§ **WHAT YOU HAVE TO DO**
Search the material for "agent" and copy each line in which it is found.

§ **THE DATA**
....

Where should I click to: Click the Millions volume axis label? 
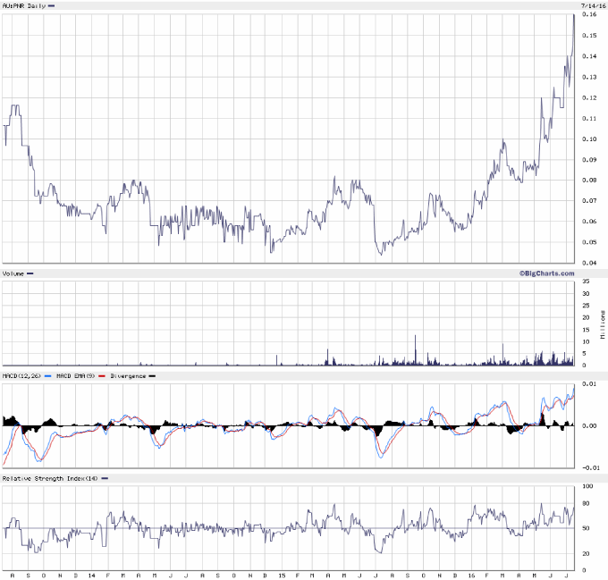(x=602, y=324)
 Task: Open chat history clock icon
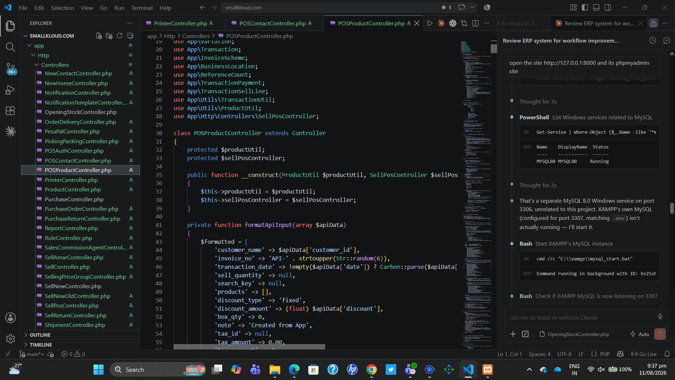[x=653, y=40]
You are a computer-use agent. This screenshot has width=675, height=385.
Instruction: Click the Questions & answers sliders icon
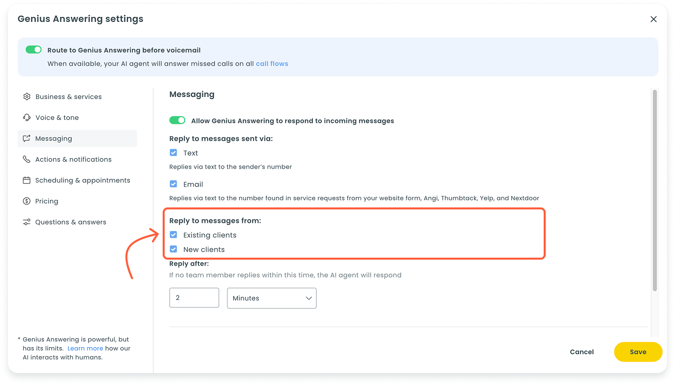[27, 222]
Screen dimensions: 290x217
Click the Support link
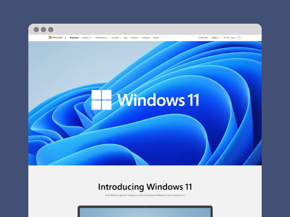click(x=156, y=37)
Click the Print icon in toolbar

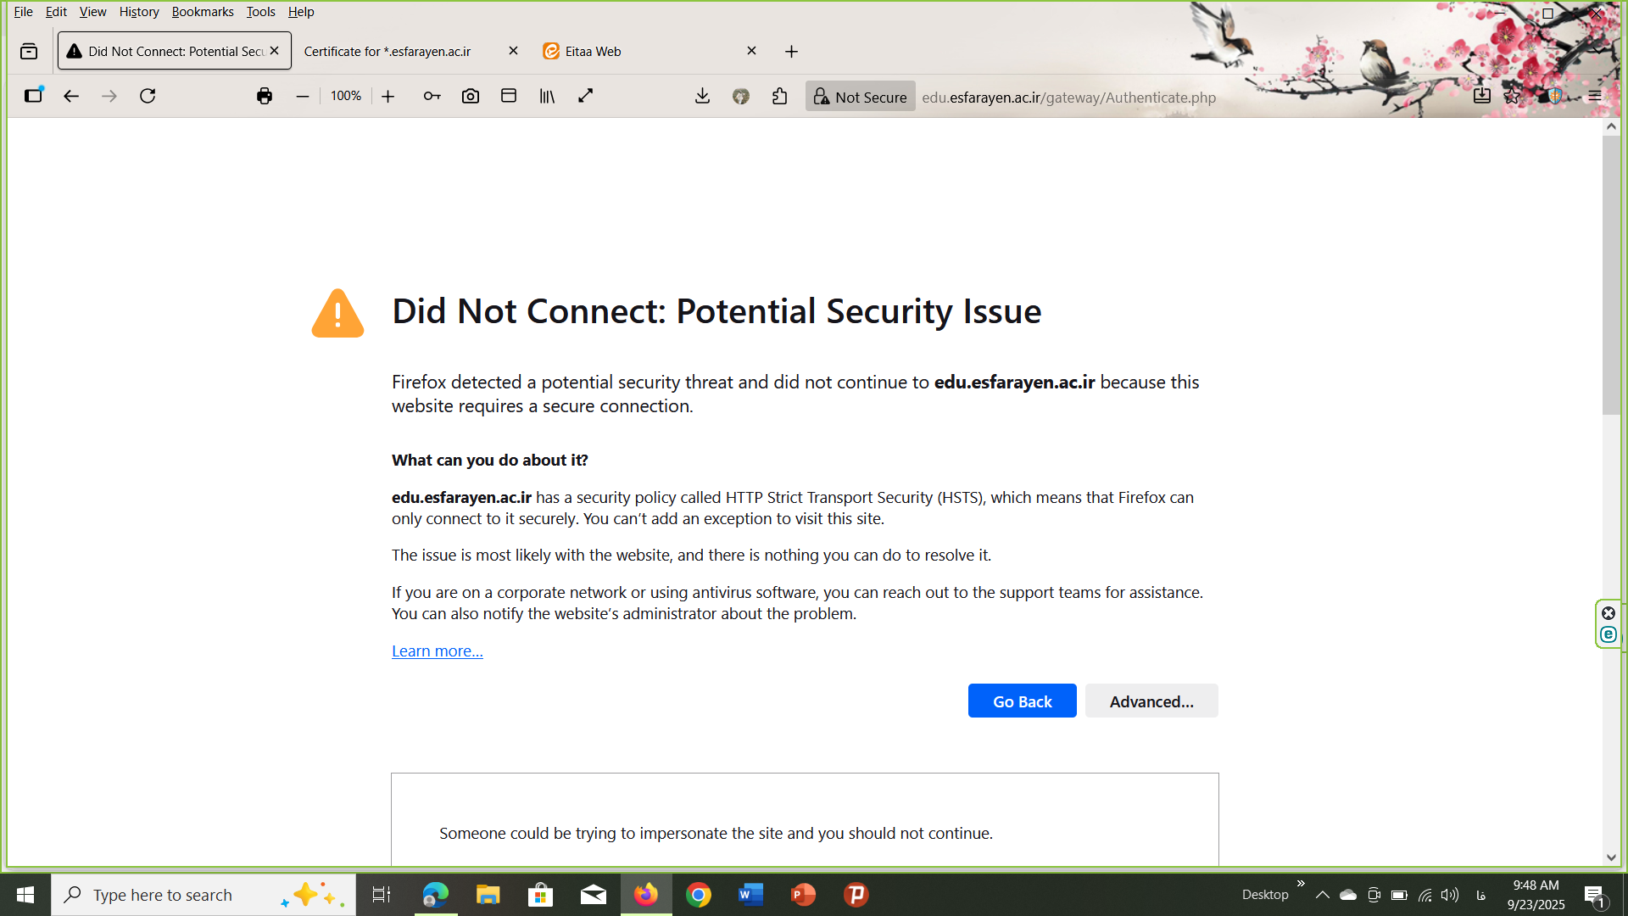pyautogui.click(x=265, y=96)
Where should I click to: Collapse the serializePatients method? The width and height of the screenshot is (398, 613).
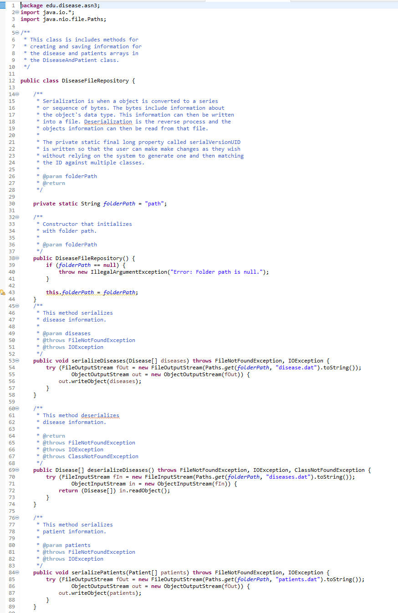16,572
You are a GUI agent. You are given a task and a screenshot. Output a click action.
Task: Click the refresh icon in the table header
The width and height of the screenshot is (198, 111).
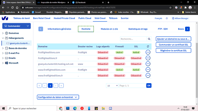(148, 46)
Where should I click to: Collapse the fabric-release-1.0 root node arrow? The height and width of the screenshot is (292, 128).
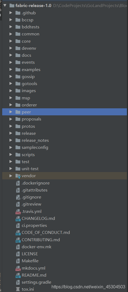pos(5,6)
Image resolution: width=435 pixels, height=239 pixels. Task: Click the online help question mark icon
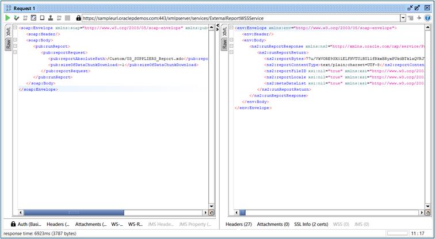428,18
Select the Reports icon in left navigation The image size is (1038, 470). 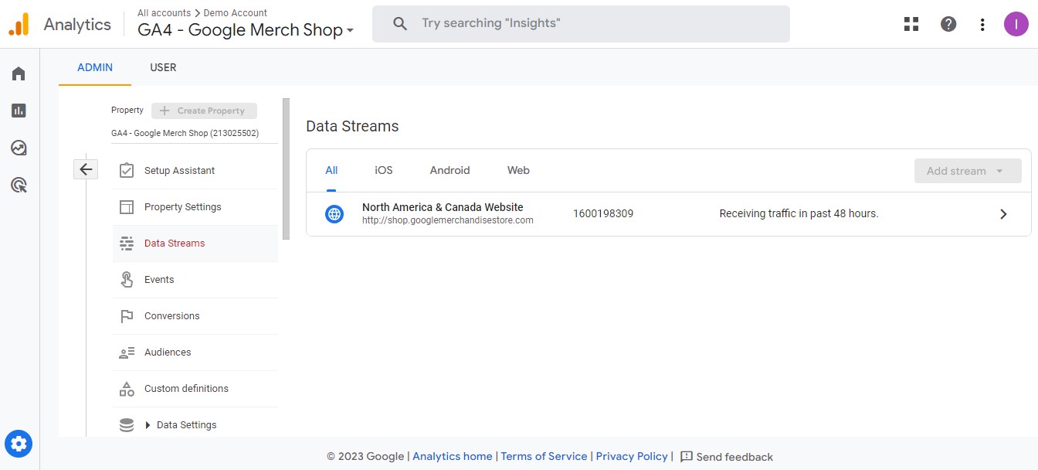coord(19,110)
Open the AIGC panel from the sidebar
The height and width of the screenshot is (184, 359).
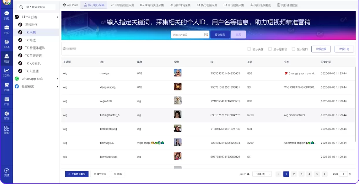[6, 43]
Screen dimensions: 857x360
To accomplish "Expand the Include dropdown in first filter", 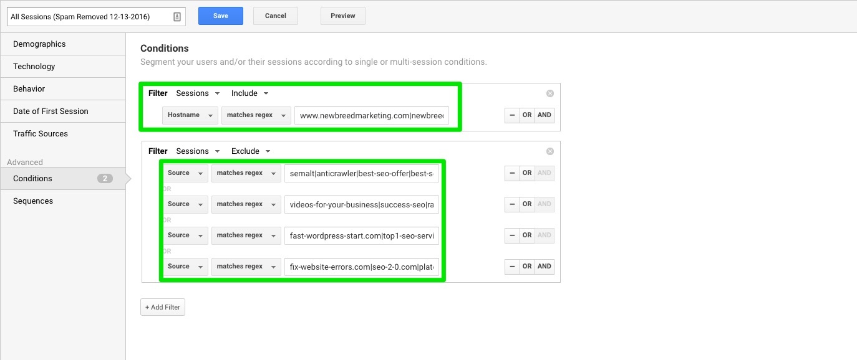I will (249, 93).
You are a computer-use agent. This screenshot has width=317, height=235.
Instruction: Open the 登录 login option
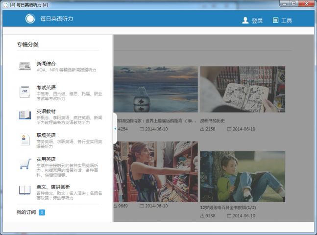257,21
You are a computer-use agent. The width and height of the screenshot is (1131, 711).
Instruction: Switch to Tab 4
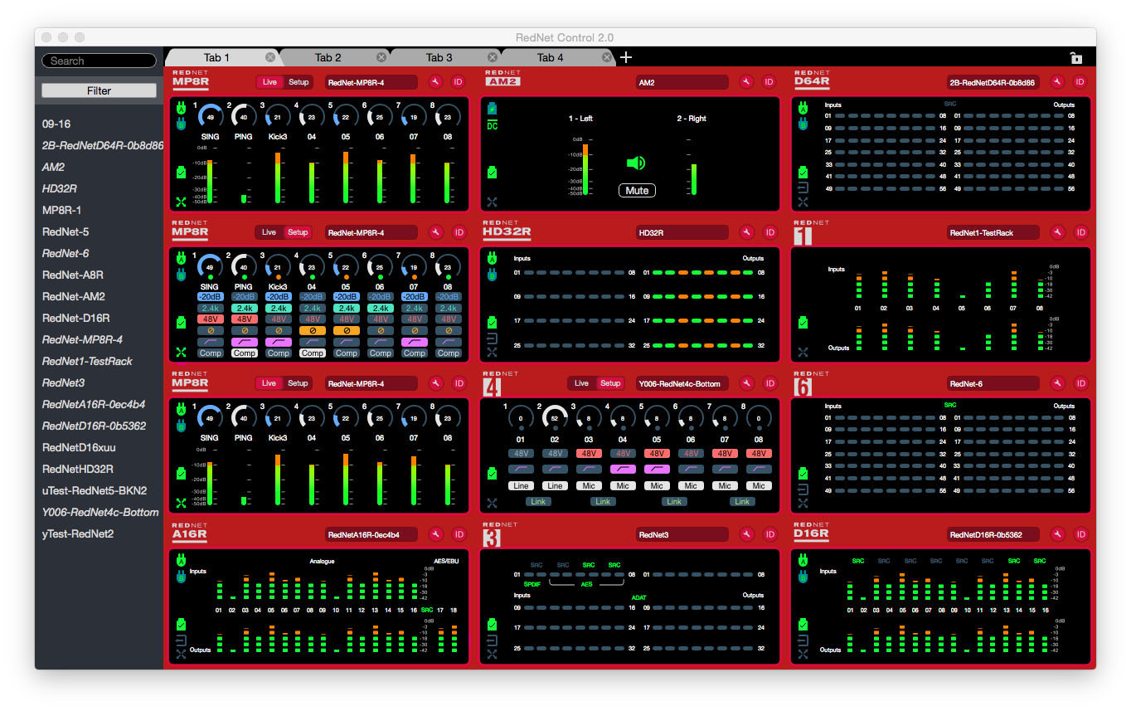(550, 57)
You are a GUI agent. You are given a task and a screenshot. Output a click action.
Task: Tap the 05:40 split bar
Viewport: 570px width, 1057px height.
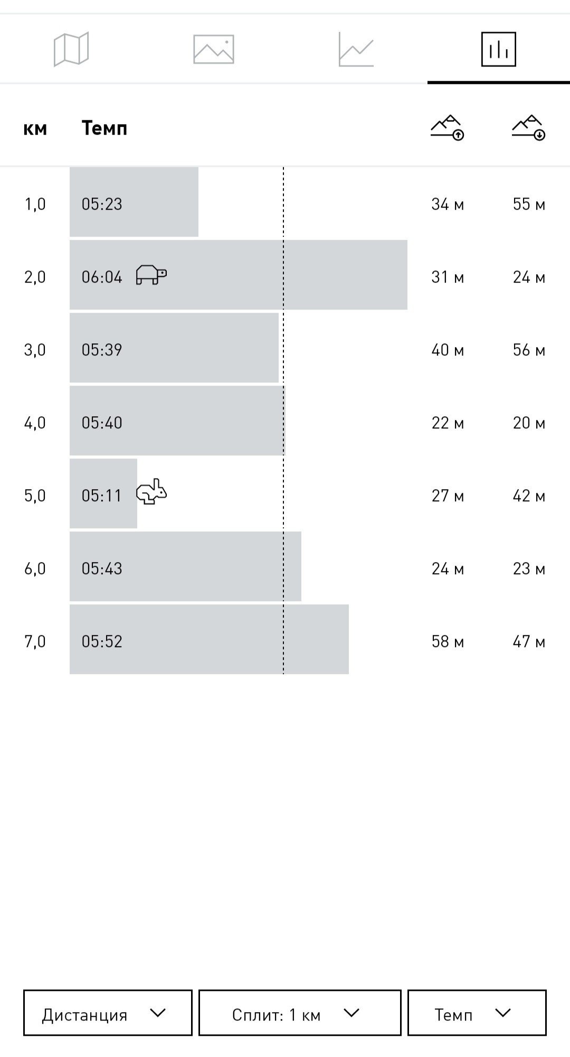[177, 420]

....

§ **ANSWER SECTION**
You are a computer-use agent. This screenshot has width=675, height=385.
You are a GUI agent. You are given a task and a screenshot. Output a click action.
You are a computer-use agent. This screenshot has width=317, height=235.
You are a computer-use agent. The width and height of the screenshot is (1131, 711).
You are a GUI agent. You are given a task and a screenshot. Output a click action.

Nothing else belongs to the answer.